ISSUE 34/ Marzo 2023

Ned Ludd

La revolución imaginaria; la muerte real

Diseño e imaginación en la Europa del siglo XVII

por Oscar Carballo

El campo estético es un dominio de la filosofía: tanto lo bello eterno como la percepción negativa son consideraciones comunes a un discurso que precede al campo artístico: el diseño es un artificio que contempla una necesidad. ¿Cuál será el grado estético posible para producir una herramienta social basada en el aprendizaje moral; y más aún, en el castigo?

Creditos: Téxtos, Diseño e Ilustración Oscar Carballo / Buenos Aires 2023

A fines del siglo XVII la educación impuesta por la iglesia de los papas controlaba sin descanso los aprendizajes civiles: la fe pública, la sumisión feudal, la superstición, el orden político alrededor de la nobleza. A comienzos del siglo XVIII, la burguesía europea considera una revisión: participar del poder. A diferencia de los reinos absolutistas franceses la monarquía británica mediante un parlamento eficiente y vigoroso, se muestra dispuesta a discutir su realidad en consensos más amplios: el reino debe aceptar las instituciones –al fin prestar atención a la participación ciudadana– y articular con ellas políticas de estado. En ese marco y empujados por los pensadores de la Ilustración, Europa occidental se encamina hacia la primera revolución industrial, –el siglo de las Luces– a la par que se multiplican los desahuciados.
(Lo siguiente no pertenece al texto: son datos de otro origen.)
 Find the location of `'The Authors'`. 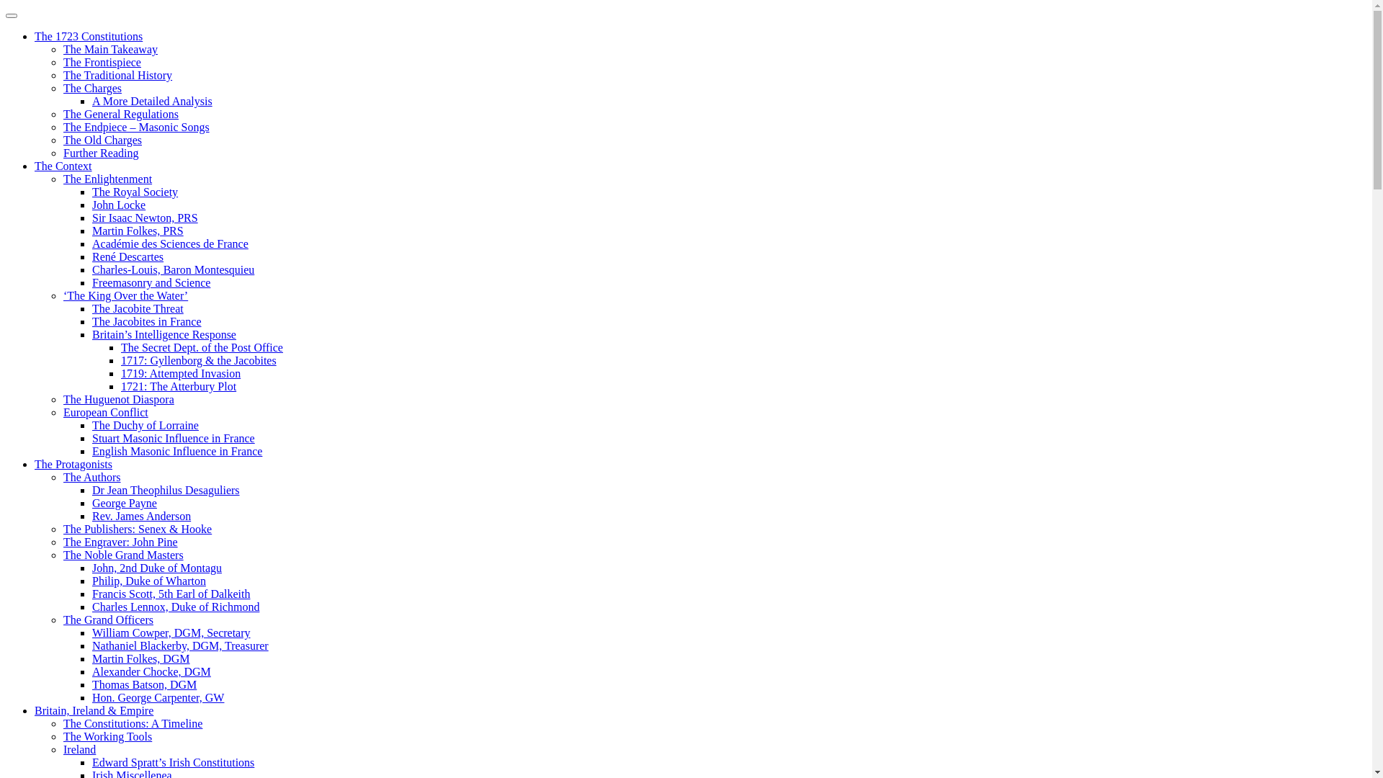

'The Authors' is located at coordinates (91, 477).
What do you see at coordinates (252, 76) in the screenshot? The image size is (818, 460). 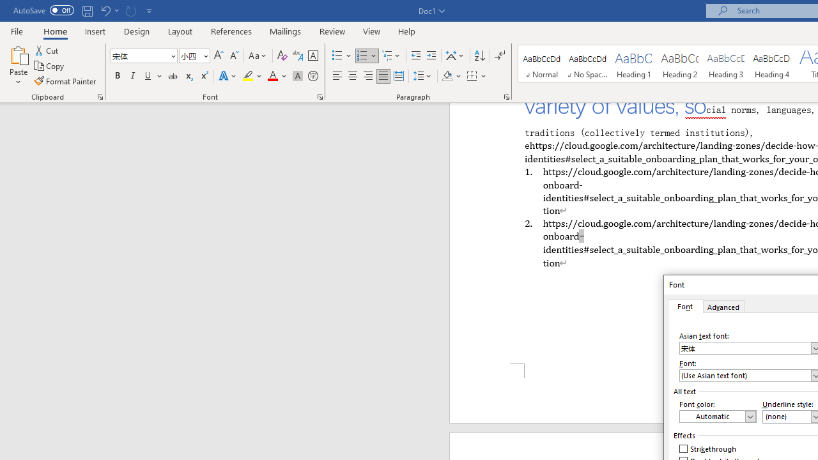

Aunque sus destellos comienzan a fines del siglo XVI, para 1760 las tecnologías, –desde la navegación hasta las finanzas entendidas como ciencia–, pueblan de máquinas y herramientas todos los ámbitos productivos; muchas de gran sofisticación. La transformación económica y social es elocuente: la participación ciudadana se acrecienta y las poblaciones desbordan. En este marco la burguesía se adueña de los medios de producción. El propósito corrige el discurso de una economía que se resiente: es necesario acelerar los tiempos de producción y articular eficazmente los ciclos incompletos del comercio y enmendar la lenta distribución productiva fruto de la manualidad.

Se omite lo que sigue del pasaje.